## Instructions to follow
In full and word for word, copy the listing; no pictures belong in the copy.

## Data to use
====

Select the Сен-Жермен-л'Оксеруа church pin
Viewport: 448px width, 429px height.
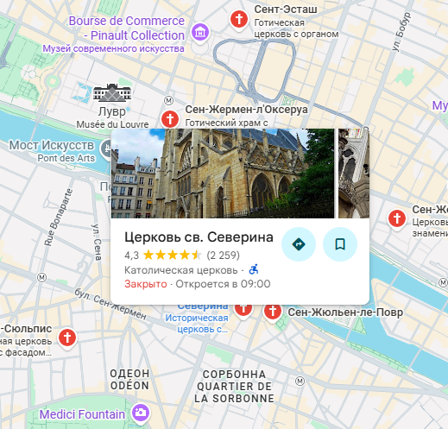(x=170, y=119)
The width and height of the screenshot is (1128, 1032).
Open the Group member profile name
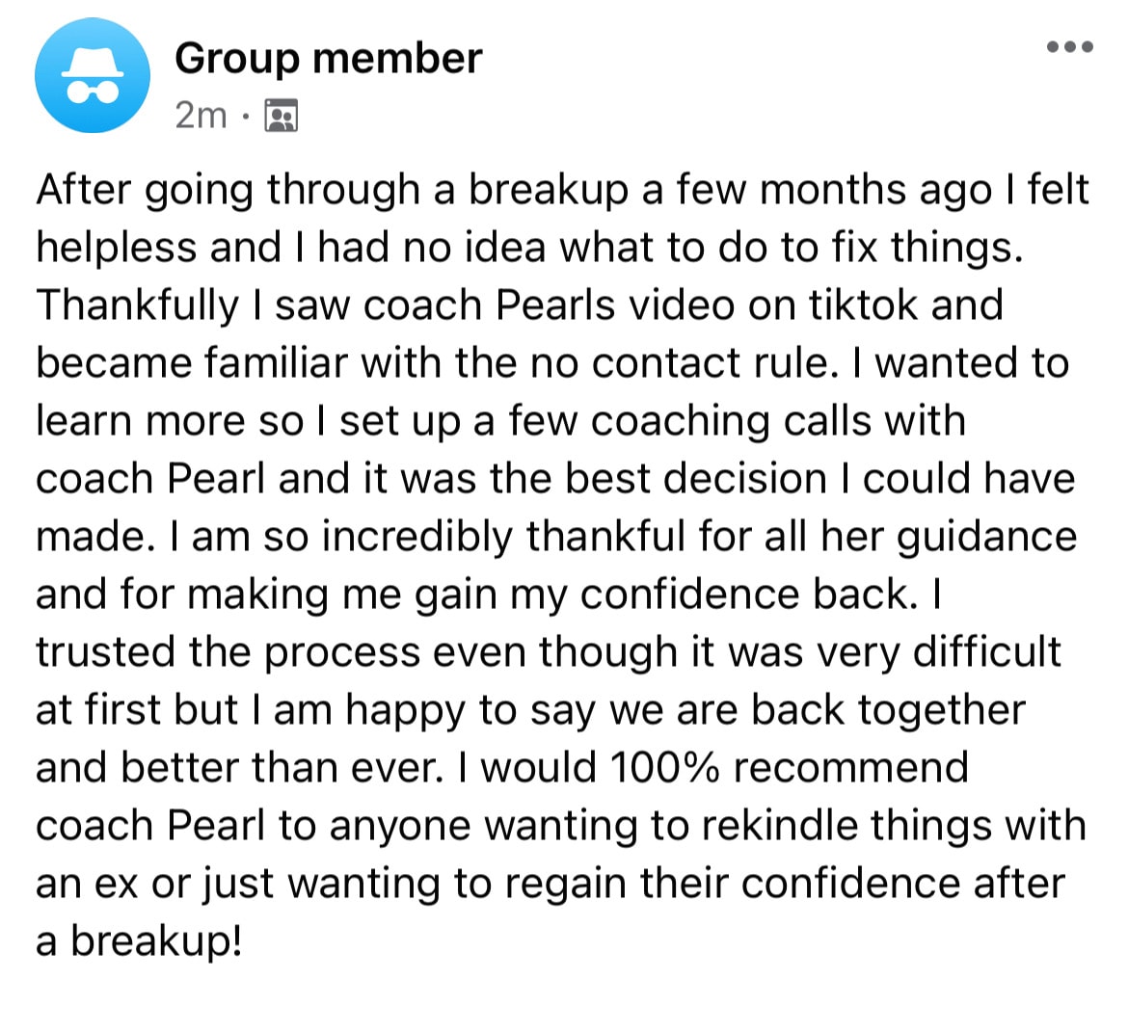pyautogui.click(x=328, y=58)
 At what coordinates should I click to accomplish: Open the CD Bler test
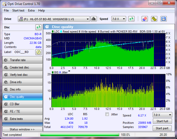click(x=22, y=104)
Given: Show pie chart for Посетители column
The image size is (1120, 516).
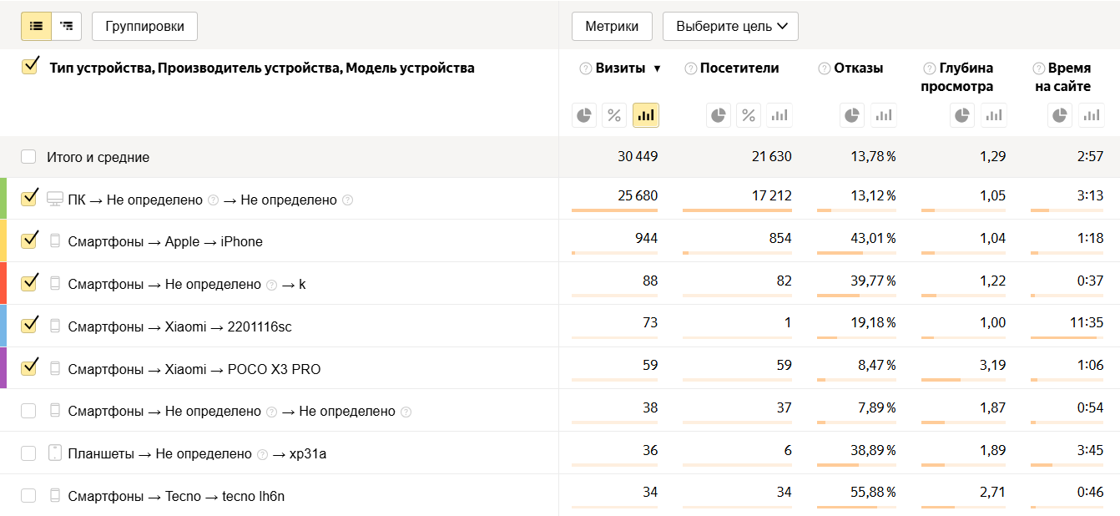Looking at the screenshot, I should [x=719, y=115].
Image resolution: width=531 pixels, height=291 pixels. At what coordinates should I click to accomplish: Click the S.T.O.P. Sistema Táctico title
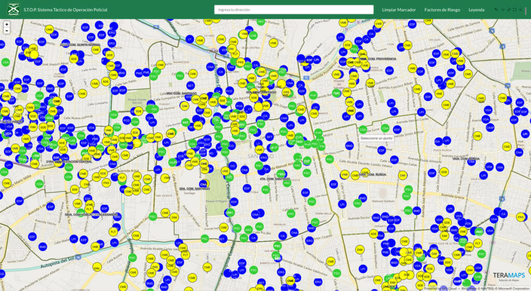65,10
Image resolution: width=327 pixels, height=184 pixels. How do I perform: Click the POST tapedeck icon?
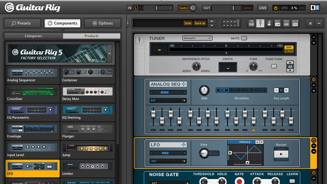(x=286, y=23)
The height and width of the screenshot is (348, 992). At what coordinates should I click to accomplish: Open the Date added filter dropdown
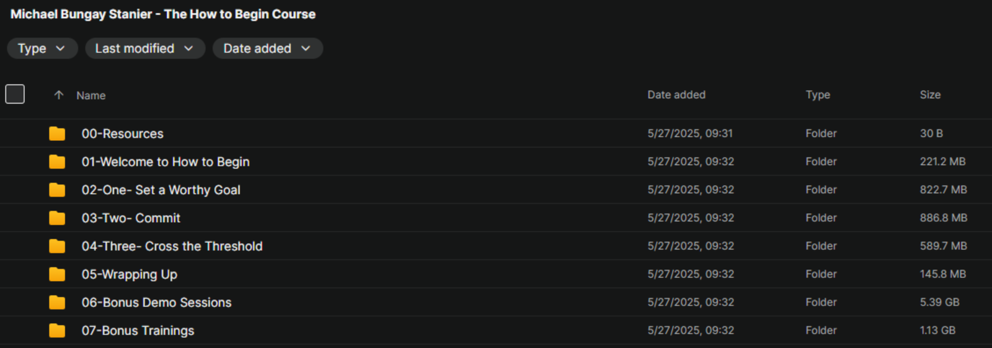[x=267, y=48]
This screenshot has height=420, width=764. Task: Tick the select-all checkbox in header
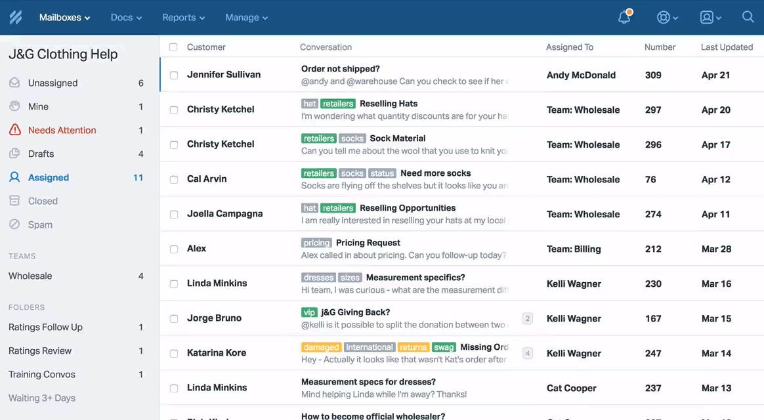coord(173,47)
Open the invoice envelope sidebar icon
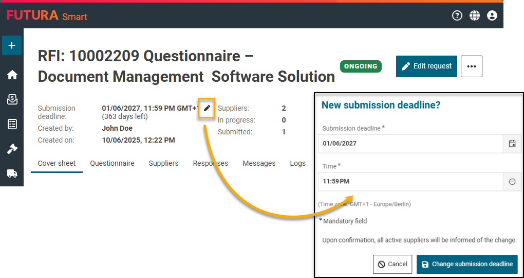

====

## Output for this task
Select the Сен-Жермен-л'Оксеруа church pin
Viewport: 448px width, 429px height.
(x=170, y=119)
The width and height of the screenshot is (1128, 1032).
Open the Group member profile name
pyautogui.click(x=328, y=58)
 At what coordinates should I click to accomplish: Open the CD Bler test
click(x=22, y=104)
Given: Show pie chart for Посетители column
The image size is (1120, 516).
Looking at the screenshot, I should [x=719, y=115].
Image resolution: width=531 pixels, height=291 pixels. At what coordinates should I click to accomplish: Click the S.T.O.P. Sistema Táctico title
65,10
Image resolution: width=327 pixels, height=184 pixels. How do I perform: Click the POST tapedeck icon?
(x=286, y=23)
The height and width of the screenshot is (348, 992). At what coordinates should I click to accomplish: Open the Date added filter dropdown
[x=267, y=48]
This screenshot has height=420, width=764. Task: Tick the select-all checkbox in header
coord(173,47)
Open the invoice envelope sidebar icon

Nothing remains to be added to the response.